**WHAT THE TASK REQUIRES**
Copy out all the entries shown below, exactly as they appear.

(Dataset entries)
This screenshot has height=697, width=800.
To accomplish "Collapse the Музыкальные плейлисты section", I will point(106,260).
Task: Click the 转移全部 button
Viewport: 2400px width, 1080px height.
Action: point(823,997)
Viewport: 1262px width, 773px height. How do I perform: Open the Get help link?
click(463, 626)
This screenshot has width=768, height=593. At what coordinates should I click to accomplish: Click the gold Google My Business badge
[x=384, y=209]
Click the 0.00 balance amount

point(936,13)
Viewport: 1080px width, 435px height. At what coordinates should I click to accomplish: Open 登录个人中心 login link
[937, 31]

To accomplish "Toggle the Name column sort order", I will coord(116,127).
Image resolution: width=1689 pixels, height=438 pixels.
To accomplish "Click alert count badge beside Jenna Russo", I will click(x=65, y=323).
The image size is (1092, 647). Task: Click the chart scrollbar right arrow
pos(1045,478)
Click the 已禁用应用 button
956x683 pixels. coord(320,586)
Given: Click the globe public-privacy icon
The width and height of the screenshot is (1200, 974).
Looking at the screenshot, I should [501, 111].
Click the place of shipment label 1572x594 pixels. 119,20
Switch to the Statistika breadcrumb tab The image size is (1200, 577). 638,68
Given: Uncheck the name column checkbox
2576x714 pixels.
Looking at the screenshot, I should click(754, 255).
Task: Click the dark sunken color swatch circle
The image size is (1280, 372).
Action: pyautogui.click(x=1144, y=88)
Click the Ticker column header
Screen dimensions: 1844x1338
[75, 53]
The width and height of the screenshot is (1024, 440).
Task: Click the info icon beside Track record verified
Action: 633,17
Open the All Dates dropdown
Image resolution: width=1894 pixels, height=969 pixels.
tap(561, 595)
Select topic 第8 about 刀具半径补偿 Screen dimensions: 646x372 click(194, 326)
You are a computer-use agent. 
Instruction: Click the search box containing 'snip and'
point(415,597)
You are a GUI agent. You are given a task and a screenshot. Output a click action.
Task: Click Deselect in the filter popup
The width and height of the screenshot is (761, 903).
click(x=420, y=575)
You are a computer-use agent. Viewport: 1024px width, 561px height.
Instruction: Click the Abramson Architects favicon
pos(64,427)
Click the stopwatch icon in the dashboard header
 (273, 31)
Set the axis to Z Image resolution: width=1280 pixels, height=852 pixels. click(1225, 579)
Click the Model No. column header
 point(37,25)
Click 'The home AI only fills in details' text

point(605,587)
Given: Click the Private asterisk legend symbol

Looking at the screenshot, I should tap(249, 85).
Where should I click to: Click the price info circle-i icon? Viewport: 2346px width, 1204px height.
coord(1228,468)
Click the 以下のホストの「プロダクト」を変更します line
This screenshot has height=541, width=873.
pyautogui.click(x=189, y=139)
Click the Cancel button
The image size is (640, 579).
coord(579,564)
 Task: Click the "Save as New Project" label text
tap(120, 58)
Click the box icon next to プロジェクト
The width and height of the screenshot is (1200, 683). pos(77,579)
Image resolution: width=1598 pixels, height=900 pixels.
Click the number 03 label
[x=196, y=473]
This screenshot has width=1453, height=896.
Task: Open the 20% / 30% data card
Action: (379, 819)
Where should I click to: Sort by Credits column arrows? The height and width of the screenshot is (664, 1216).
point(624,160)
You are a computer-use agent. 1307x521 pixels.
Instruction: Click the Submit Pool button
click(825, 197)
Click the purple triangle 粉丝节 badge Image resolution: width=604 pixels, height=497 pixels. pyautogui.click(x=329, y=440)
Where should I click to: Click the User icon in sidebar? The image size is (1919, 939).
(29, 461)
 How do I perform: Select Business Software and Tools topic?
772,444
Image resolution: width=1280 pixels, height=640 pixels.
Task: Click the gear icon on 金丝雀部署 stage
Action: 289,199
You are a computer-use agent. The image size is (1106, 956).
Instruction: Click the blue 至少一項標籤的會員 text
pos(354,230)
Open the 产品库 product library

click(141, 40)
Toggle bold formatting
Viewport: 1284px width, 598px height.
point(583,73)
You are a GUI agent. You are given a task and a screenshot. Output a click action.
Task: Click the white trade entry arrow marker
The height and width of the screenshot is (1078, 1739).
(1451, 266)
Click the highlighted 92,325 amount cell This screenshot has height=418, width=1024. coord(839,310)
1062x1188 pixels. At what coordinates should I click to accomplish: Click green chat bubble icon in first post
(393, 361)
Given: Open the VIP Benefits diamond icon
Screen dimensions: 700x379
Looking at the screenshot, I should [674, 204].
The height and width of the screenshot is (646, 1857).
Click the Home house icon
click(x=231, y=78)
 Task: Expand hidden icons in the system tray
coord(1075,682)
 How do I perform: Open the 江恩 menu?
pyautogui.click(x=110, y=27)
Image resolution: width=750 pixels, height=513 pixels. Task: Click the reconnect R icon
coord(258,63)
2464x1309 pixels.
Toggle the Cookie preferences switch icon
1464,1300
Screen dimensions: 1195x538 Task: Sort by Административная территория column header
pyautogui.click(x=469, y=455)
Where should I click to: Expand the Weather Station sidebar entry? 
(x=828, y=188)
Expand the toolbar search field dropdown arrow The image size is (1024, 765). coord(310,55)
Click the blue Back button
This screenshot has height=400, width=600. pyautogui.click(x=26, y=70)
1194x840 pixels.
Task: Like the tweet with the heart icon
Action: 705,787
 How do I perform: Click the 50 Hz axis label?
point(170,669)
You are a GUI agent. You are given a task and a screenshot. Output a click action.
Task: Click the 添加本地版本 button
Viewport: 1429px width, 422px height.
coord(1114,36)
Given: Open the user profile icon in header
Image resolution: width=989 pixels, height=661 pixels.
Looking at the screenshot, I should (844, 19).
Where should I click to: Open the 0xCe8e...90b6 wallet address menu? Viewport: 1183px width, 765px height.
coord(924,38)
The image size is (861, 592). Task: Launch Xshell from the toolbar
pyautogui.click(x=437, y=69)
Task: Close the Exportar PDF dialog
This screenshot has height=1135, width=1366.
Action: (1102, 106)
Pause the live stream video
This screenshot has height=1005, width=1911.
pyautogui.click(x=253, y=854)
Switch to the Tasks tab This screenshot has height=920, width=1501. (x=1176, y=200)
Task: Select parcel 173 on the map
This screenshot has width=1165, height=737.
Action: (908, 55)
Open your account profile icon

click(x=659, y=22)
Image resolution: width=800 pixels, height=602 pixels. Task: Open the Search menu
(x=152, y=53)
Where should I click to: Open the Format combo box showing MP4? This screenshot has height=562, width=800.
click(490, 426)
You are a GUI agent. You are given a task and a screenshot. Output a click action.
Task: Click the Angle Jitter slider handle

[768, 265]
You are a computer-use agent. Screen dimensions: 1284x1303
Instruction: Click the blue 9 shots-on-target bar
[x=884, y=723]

**WRITTEN SOLUTION**
This screenshot has height=697, width=800.
To accomplish "Collapse the Музыкальные плейлисты section", I will point(106,260).
Task: Click the 转移全部 button
Viewport: 2400px width, 1080px height.
Action: point(823,997)
Viewport: 1262px width, 773px height. How do I perform: Open the Get help link?
click(463, 626)
This screenshot has width=768, height=593. At what coordinates should I click to accomplish: Click the gold Google My Business badge
[x=384, y=209]
Click the 0.00 balance amount

point(936,13)
Viewport: 1080px width, 435px height. At what coordinates should I click to accomplish: Open 登录个人中心 login link
[937, 31]

To accomplish "Toggle the Name column sort order", I will coord(116,127).
Image resolution: width=1689 pixels, height=438 pixels.
To accomplish "Click alert count badge beside Jenna Russo", I will click(x=65, y=323).
The image size is (1092, 647). Task: Click the chart scrollbar right arrow
pos(1045,478)
Click the 已禁用应用 button
956x683 pixels. coord(320,586)
Given: Click the globe public-privacy icon
The width and height of the screenshot is (1200, 974).
Looking at the screenshot, I should [501, 111].
Click the place of shipment label 1572x594 pixels. 119,20
Switch to the Statistika breadcrumb tab The image size is (1200, 577). 638,68
Given: Uncheck the name column checkbox
2576x714 pixels.
Looking at the screenshot, I should click(754, 255).
Task: Click the dark sunken color swatch circle
The image size is (1280, 372).
Action: pyautogui.click(x=1144, y=88)
Click the Ticker column header
Screen dimensions: 1844x1338
[75, 53]
The width and height of the screenshot is (1024, 440).
Task: Click the info icon beside Track record verified
Action: 633,17
Open the All Dates dropdown
Image resolution: width=1894 pixels, height=969 pixels.
tap(561, 595)
Select topic 第8 about 刀具半径补偿 Screen dimensions: 646x372 click(194, 326)
You are a computer-use agent. 
Instruction: Click the search box containing 'snip and'
point(415,597)
You are a GUI agent. You are given a task and a screenshot. Output a click action.
Task: Click Deselect in the filter popup
The width and height of the screenshot is (761, 903).
click(x=420, y=575)
You are a computer-use agent. Viewport: 1024px width, 561px height.
Instruction: Click the Abramson Architects favicon
pos(64,427)
Click the stopwatch icon in the dashboard header
 (273, 31)
Set the axis to Z Image resolution: width=1280 pixels, height=852 pixels. click(1225, 579)
Click the Model No. column header
 point(37,25)
Click 'The home AI only fills in details' text

point(605,587)
Given: Click the Private asterisk legend symbol

Looking at the screenshot, I should tap(249, 85).
Where should I click to: Click the price info circle-i icon? Viewport: 2346px width, 1204px height.
coord(1228,468)
Click the 以下のホストの「プロダクト」を変更します line
This screenshot has height=541, width=873.
pyautogui.click(x=189, y=139)
Click the Cancel button
The image size is (640, 579).
coord(579,564)
 Task: Click the "Save as New Project" label text
tap(120, 58)
Click the box icon next to プロジェクト
The width and height of the screenshot is (1200, 683). pos(77,579)
Image resolution: width=1598 pixels, height=900 pixels.
Click the number 03 label
[x=196, y=473]
This screenshot has width=1453, height=896.
Task: Open the 20% / 30% data card
Action: (379, 819)
Where should I click to: Sort by Credits column arrows? The height and width of the screenshot is (664, 1216).
point(624,160)
You are a computer-use agent. 1307x521 pixels.
Instruction: Click the Submit Pool button
click(825, 197)
Click the purple triangle 粉丝节 badge Image resolution: width=604 pixels, height=497 pixels. pyautogui.click(x=329, y=440)
Where should I click to: Click the User icon in sidebar? The image size is (1919, 939).
(29, 461)
 How do I perform: Select Business Software and Tools topic?
772,444
Image resolution: width=1280 pixels, height=640 pixels.
Task: Click the gear icon on 金丝雀部署 stage
Action: 289,199
You are a computer-use agent. The image size is (1106, 956).
Instruction: Click the blue 至少一項標籤的會員 text
pos(354,230)
Open the 产品库 product library

click(141, 40)
Toggle bold formatting
Viewport: 1284px width, 598px height.
point(583,73)
You are a GUI agent. You are given a task and a screenshot. Output a click action.
Task: Click the white trade entry arrow marker
The height and width of the screenshot is (1078, 1739).
(1451, 266)
Click the highlighted 92,325 amount cell This screenshot has height=418, width=1024. coord(839,310)
1062x1188 pixels. At what coordinates should I click to accomplish: Click green chat bubble icon in first post
(393, 361)
Given: Open the VIP Benefits diamond icon
Screen dimensions: 700x379
Looking at the screenshot, I should [674, 204].
The height and width of the screenshot is (646, 1857).
Click the Home house icon
click(x=231, y=78)
 Task: Expand hidden icons in the system tray
coord(1075,682)
 How do I perform: Open the 江恩 menu?
pyautogui.click(x=110, y=27)
Image resolution: width=750 pixels, height=513 pixels. Task: Click the reconnect R icon
coord(258,63)
2464x1309 pixels.
Toggle the Cookie preferences switch icon
1464,1300
Screen dimensions: 1195x538 Task: Sort by Административная территория column header
pyautogui.click(x=469, y=455)
Where should I click to: Expand the Weather Station sidebar entry? 
(x=828, y=188)
Expand the toolbar search field dropdown arrow The image size is (1024, 765). coord(310,55)
Click the blue Back button
This screenshot has height=400, width=600. pyautogui.click(x=26, y=70)
1194x840 pixels.
Task: Like the tweet with the heart icon
Action: 705,787
 How do I perform: Click the 50 Hz axis label?
point(170,669)
You are a GUI agent. You are given a task and a screenshot. Output a click action.
Task: Click the 添加本地版本 button
Viewport: 1429px width, 422px height.
coord(1114,36)
Given: Open the user profile icon in header
Image resolution: width=989 pixels, height=661 pixels.
Looking at the screenshot, I should (844, 19).
Where should I click to: Open the 0xCe8e...90b6 wallet address menu? Viewport: 1183px width, 765px height.
coord(924,38)
The image size is (861, 592). Task: Launch Xshell from the toolbar
pyautogui.click(x=437, y=69)
Task: Close the Exportar PDF dialog
This screenshot has height=1135, width=1366.
Action: (1102, 106)
Pause the live stream video
This screenshot has height=1005, width=1911.
pyautogui.click(x=253, y=854)
Switch to the Tasks tab This screenshot has height=920, width=1501. (x=1176, y=200)
Task: Select parcel 173 on the map
This screenshot has width=1165, height=737.
Action: (908, 55)
Open your account profile icon

click(x=659, y=22)
Image resolution: width=800 pixels, height=602 pixels. Task: Open the Search menu
(x=152, y=53)
Where should I click to: Open the Format combo box showing MP4? This screenshot has height=562, width=800.
click(490, 426)
You are a GUI agent. You are given a task and a screenshot. Output a click action.
Task: Click the Angle Jitter slider handle

[768, 265]
You are a computer-use agent. Screen dimensions: 1284x1303
Instruction: Click the blue 9 shots-on-target bar
[x=884, y=723]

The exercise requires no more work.